Lapsley noted Pentagon reports that China’s arsenal is growing in size and sophistication, and U.S. officials have called for greater dialogue with China.
The Pentagon’s annual China report, released in November 2022, noted that Beijing appeared to accelerate its expansion in 2021 and now has more than 400 operational nuclear warheads – a figure still far below U.S. and Russian arsenals.
By 2035 – when the ruling Communist Party’s leadership wants its military to be fully modernised – China will likely possess a 1,500 nuclear warhead stockpile and an advanced array of missiles, the Pentagon says.
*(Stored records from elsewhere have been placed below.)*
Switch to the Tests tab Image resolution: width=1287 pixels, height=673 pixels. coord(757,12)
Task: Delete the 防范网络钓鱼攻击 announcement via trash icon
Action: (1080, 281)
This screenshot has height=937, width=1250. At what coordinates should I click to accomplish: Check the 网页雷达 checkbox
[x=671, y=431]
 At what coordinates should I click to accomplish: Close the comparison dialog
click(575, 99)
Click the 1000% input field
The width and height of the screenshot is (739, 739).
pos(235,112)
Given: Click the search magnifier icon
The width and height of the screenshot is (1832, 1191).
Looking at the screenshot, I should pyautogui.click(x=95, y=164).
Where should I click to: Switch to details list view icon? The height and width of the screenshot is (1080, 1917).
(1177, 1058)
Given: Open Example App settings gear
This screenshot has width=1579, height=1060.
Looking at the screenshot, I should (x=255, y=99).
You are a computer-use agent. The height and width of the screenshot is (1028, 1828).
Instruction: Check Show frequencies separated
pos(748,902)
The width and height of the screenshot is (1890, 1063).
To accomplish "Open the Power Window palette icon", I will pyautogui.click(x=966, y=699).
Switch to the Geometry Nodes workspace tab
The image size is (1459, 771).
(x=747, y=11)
Although China was not represented on the panel, officers from the People’s Liberation Army in the audience questioned recent moves by the U.S. and its allies to provide nuclear-powered submarines to Australia and enhance South Korea’s protection.
One said estimates of its longer-term build-up were “imagination”.
A nuclear power since the early 1960s, China for decades maintained a small number of nuclear warheads and missiles as a deterrent under a “no first use” pledge.
That pledge remains official policy, but the arsenal that surrounds it has grown rapidly in recent years as part of Beijing’s broader military modernization under President Xi Jinping.